“I don’t feel like reading,” my son tells me. “I’m tired.”
Of course he’s tired. He’s been in avoidance mode for at least four hours. He’s worn himself out watching TV, dribbling the basketball, going for a drive, dribbling the basketball, running errands, dribbling the basketball, playing with the cat, dribbling the basketball, even asking if he could mop the floor–then dribbling the basketball. He never did mop the floor, but you know you’ve got some serious avoidance happening when your fourteen-year-old asks if he can mop.

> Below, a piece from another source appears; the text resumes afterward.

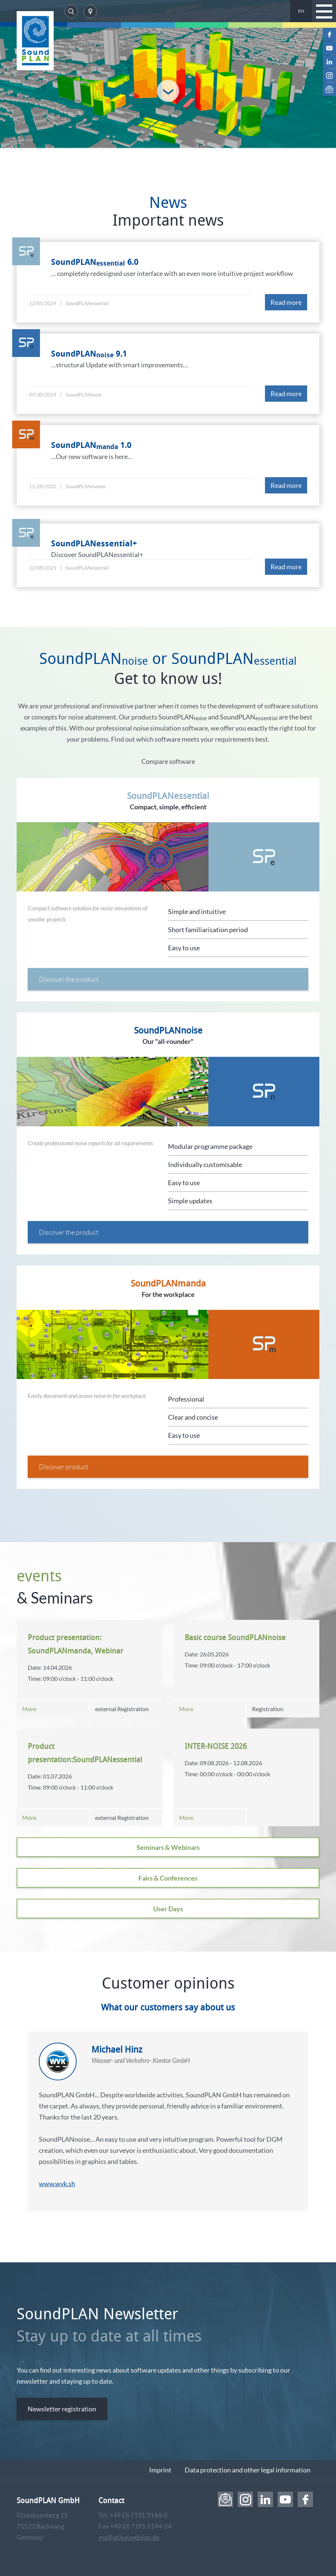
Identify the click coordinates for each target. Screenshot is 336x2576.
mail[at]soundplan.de (128, 2537)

His reading tutor has set him up with a stack of books, a timer, a reading log, and an assignment: read for 25 minutes each day.
This sounds like a dream assignment to me–well, except for the reading log–but then, I’m not dyslexic.
“I just don’t like to read,” he says.
“I know you don’t,” I say.
“I hate it.”
“It’s not your favorite thing.”
“Even if I could do it really, really good, I wouldn’t like it. I mean, I can do it fine. I can read. It’s not like I can’t read. But even if I was really good, I would never choose to pick up a book.”
“You like to do different things.”
“I don’t like sitting still,” he says. “I’ve gotta be moving!”
“You’re very active.”
“Reading is boring.”
“It sounds like it’s not that interesting for you.”
And so it goes. He complains. I listen reflectively.
“I’m not going to do it,” he decides finally. “It’s up to me, right? I choose.”
“Yes,” I agree. “You choose. It’s up to you.”
“I mean, I already know how to read. I read just fine.”
I nod.
“I’m too tired,” he says. “I’ll do it tomorrow.”
I nod again.
He picks up the basketball, bounces it twice against the hardwood floor. He shoots it across the room into a basket he has repurposed as a hoop. He retrieves the ball, bounces it twice, shoots from across the room. The ball rattles around the basket.
This time he leaves it there. He sighs.
“I’ll be back in a minute,” he says.
I expect to hear the creak of the floorboards as he disappears upstairs. Or perhaps the slam of the back door as he heads outside.
Instead, I hear some rustling in the living room and then the beep beep beep as he sets the timer for 25 minutes.